Instructions for the task: Find each line below that contains the string "resolution" and copy those lines out in full.

— Start of The input —

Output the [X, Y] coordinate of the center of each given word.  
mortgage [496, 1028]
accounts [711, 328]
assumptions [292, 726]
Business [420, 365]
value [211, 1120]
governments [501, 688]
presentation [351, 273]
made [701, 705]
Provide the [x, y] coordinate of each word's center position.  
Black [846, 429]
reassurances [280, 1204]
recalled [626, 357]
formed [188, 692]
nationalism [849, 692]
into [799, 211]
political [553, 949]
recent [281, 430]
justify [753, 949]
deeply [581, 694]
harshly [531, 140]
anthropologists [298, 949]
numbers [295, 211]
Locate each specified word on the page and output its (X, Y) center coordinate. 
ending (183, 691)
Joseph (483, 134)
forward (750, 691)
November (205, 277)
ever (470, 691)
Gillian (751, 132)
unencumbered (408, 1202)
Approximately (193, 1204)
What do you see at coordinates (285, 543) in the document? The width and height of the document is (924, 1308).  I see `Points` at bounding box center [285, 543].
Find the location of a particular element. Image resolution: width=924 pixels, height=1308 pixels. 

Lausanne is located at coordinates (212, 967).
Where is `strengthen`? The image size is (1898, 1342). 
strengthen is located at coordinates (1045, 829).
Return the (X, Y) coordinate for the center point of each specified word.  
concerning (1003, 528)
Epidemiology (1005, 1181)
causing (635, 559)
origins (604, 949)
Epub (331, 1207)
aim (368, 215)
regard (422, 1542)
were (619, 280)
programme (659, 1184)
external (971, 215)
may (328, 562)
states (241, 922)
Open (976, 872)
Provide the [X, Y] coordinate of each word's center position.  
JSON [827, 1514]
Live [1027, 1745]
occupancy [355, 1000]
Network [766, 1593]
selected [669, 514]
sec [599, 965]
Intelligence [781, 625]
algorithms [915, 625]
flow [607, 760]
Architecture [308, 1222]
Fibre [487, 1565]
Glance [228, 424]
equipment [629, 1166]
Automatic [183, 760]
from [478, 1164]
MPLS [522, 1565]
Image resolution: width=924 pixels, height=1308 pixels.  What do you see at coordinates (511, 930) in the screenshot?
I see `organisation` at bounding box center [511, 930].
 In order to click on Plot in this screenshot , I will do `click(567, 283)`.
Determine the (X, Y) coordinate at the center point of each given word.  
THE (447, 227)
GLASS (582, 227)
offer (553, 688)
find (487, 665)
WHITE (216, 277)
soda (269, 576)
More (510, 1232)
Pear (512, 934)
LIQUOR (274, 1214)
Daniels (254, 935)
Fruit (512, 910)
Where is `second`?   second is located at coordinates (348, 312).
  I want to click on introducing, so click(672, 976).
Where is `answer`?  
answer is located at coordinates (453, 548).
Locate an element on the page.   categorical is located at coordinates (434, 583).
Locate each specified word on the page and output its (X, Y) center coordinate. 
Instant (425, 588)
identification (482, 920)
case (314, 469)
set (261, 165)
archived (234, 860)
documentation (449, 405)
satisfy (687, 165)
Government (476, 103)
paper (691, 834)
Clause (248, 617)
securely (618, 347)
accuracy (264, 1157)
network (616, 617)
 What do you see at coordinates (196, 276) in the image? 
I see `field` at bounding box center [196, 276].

— End of The input —

Reply to the exercise:
Find the location of a particular element. Image resolution: width=924 pixels, height=1308 pixels. 
Image resolution: width=924 pixels, height=1308 pixels.  What do you see at coordinates (511, 930) in the screenshot?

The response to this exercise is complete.